Entries drawn from a collection
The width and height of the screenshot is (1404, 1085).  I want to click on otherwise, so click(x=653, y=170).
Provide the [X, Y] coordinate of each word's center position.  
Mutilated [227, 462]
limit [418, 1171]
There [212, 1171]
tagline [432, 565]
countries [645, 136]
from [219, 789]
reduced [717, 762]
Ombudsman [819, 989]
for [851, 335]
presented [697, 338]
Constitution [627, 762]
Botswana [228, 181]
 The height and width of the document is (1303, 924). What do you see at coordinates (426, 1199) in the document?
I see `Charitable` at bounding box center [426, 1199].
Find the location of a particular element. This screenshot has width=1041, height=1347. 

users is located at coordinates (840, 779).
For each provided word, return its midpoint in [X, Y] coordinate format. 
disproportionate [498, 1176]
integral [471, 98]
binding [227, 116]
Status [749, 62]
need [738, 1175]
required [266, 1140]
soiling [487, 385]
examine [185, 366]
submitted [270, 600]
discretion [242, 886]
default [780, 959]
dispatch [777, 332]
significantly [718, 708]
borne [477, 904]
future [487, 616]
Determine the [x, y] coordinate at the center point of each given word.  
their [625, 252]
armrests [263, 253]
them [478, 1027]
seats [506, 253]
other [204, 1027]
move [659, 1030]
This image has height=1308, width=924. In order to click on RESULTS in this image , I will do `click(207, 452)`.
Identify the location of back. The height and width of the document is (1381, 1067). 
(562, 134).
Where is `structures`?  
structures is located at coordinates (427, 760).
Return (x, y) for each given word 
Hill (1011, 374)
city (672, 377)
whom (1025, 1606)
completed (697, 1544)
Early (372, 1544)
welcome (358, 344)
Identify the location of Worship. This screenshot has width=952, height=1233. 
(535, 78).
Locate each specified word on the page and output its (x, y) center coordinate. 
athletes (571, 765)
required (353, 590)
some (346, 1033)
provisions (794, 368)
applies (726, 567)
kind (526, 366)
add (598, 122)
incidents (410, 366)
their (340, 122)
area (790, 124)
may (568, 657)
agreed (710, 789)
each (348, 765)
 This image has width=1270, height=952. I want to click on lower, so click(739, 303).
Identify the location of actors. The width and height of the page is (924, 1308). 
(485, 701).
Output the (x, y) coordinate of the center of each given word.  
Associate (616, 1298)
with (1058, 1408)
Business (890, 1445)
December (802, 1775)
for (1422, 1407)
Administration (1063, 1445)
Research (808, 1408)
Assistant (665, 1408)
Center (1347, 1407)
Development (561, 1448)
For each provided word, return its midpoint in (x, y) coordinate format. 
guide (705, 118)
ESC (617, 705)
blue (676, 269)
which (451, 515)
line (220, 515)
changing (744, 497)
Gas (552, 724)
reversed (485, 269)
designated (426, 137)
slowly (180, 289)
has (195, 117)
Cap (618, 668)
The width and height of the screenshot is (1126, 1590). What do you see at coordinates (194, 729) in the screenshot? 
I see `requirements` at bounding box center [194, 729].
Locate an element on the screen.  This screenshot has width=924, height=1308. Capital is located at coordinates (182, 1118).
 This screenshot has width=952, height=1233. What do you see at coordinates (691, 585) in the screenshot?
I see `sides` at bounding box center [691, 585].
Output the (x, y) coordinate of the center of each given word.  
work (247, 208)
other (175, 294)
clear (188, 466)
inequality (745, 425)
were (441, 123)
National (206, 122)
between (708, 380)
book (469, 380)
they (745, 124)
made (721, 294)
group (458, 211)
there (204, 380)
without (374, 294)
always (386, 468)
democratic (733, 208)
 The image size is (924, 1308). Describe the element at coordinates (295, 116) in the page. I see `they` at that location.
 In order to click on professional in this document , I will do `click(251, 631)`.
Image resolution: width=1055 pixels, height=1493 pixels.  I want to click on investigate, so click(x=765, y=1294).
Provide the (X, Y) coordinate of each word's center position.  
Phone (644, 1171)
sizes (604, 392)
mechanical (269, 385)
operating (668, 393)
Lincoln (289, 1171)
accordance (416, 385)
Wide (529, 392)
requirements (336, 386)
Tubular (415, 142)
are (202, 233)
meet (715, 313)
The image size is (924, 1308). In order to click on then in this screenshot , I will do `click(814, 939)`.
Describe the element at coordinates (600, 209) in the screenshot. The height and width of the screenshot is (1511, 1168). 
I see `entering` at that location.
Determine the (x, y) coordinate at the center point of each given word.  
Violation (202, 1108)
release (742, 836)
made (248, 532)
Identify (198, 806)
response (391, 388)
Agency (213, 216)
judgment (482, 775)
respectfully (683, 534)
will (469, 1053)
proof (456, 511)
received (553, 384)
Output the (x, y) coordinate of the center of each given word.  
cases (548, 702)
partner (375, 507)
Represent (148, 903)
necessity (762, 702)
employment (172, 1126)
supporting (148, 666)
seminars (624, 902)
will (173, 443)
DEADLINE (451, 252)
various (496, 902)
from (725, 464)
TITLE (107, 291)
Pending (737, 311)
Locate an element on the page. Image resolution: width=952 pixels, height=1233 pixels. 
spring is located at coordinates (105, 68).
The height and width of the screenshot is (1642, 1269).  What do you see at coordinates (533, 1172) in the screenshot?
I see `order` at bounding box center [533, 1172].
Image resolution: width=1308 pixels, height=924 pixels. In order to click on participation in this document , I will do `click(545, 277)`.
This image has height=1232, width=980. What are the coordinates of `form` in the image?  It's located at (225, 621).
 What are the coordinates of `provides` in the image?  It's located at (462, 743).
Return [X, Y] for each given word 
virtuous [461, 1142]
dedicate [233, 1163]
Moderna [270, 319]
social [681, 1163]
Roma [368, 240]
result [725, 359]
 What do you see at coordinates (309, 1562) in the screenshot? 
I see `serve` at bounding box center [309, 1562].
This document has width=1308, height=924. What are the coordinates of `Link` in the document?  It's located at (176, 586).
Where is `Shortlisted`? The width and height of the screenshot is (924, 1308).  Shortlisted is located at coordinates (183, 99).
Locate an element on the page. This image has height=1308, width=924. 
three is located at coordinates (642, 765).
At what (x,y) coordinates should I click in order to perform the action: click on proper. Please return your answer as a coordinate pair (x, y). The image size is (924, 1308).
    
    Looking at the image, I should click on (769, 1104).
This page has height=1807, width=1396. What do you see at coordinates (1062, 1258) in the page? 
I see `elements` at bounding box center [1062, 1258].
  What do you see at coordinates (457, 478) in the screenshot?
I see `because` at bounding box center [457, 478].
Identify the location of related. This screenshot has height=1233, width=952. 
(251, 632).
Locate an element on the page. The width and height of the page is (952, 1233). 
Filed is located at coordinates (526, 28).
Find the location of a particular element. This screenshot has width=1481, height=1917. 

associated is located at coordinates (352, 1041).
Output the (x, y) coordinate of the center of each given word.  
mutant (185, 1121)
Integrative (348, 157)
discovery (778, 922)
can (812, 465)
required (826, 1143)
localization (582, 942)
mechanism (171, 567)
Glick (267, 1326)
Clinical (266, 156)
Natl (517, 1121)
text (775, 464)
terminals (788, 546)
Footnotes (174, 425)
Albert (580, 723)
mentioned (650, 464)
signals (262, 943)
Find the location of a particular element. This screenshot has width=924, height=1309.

Written task —
Copy out the lines of the listing from the one containing "requirements (336, 386)" to the one containing "center [533, 1172].", including both of those lines.

Task answer —
requirements (336, 386)
Tubular (415, 142)
are (202, 233)
meet (715, 313)
The image size is (924, 1308). In order to click on then in this screenshot , I will do `click(814, 939)`.
Describe the element at coordinates (600, 209) in the screenshot. The height and width of the screenshot is (1511, 1168). 
I see `entering` at that location.
Determine the (x, y) coordinate at the center point of each given word.  
Violation (202, 1108)
release (742, 836)
made (248, 532)
Identify (198, 806)
response (391, 388)
Agency (213, 216)
judgment (482, 775)
respectfully (683, 534)
will (469, 1053)
proof (456, 511)
received (553, 384)
Output the (x, y) coordinate of the center of each given word.  
cases (548, 702)
partner (375, 507)
Represent (148, 903)
necessity (762, 702)
employment (172, 1126)
supporting (148, 666)
seminars (624, 902)
will (173, 443)
DEADLINE (451, 252)
various (496, 902)
from (725, 464)
TITLE (107, 291)
Pending (737, 311)
Locate an element on the page. Image resolution: width=952 pixels, height=1233 pixels. 
spring is located at coordinates (105, 68).
The height and width of the screenshot is (1642, 1269).  What do you see at coordinates (533, 1172) in the screenshot?
I see `order` at bounding box center [533, 1172].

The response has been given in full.